I want to thank everybody for the great advice and support regarding my sister. Today she and her husband talked with her doctor. He is so good. He told her that she should never give up on the miracle because he has seen them. She asked if that ment he was taking her off the terminal list and he had to say no but as long as he is her doctor her will make it painfree, comfortable and very dignified. He puts all his energy into her when he walks into the room.
Someone told me about the book "Final Gifts" I am going to get that tomorrow.
I was thinking her kids should have her at home after all your great wisdom. I was thinking that if David or Josh want to say something to their mom they only have to go to the next room not all the way to the hospital. If it is what she realy wants then that is the way it should be. The doctor told her husband that when the end .. (crying) is near he will know and he will be at her side. I believe that.
I just want her to get some strength back so she can enjoy some of the time she has left.

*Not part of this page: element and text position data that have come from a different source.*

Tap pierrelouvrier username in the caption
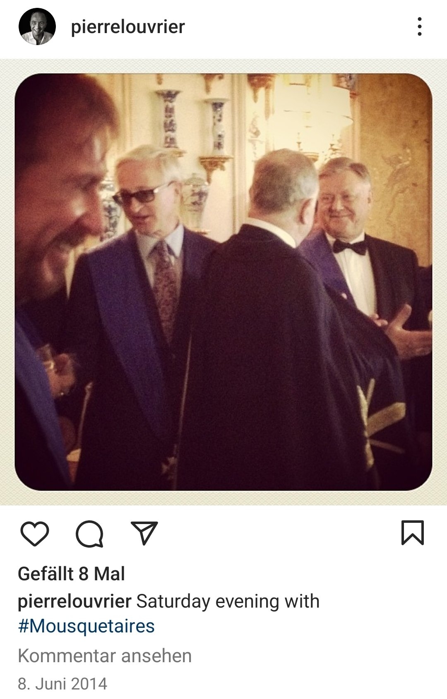Viewport: 447px width, 699px height. click(x=75, y=601)
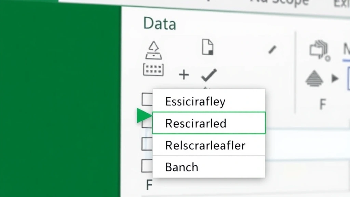Check the bottom checkbox next to Banch
Screen dimensions: 350x197
147,167
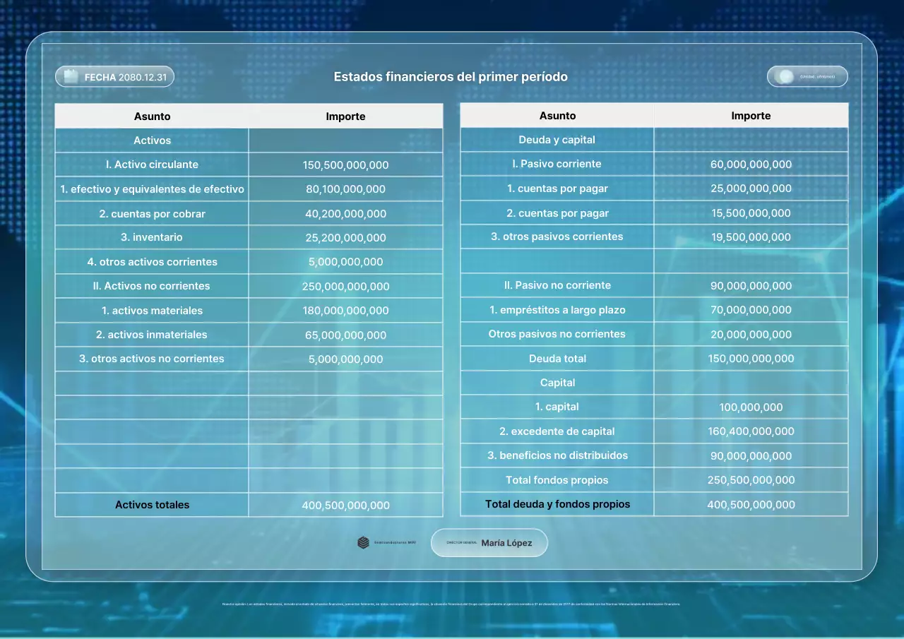Click the title 'Estados financieros del primer período'
Image resolution: width=904 pixels, height=639 pixels.
[x=450, y=77]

Babbles, you hang in there. I ordered "Final Gifts" and read some of the excerpts on line. It sounds like a real inspiration. My father has cancer and I am trying to be strong. (Feel weak when no one is looking). Stay healthy and please keep in touch with us.
My prayers are with you and your family, babbles. I m going through this with my mom and dad right now and sometimes try to figure out if it were me what would I prefer. I have 3 boys (14 yo / 12 yo and 5 years old) and I feel I too would want my last days to be at home where if they wanted to "sneak in" to see me in the middle of the night just to hug me they could. I was sheilding my boys from their gparents because the pain it caused me was so great I didn't want them to feel this pain. But one of them asked why they couldn't go with me sometimes to see them. Well I took them the next time and while the older boys realized that both gparents are ill, they told me it was nothing compared to what they were imagining. Lesson learned for me. As a side note I bought the book "final gifts" the other day-- it is a bit painful to read I find myself crying while I'm reading it (but have cried reading the tv guide lately too) but I am finding this book extremely helpful and insightful. Hope B.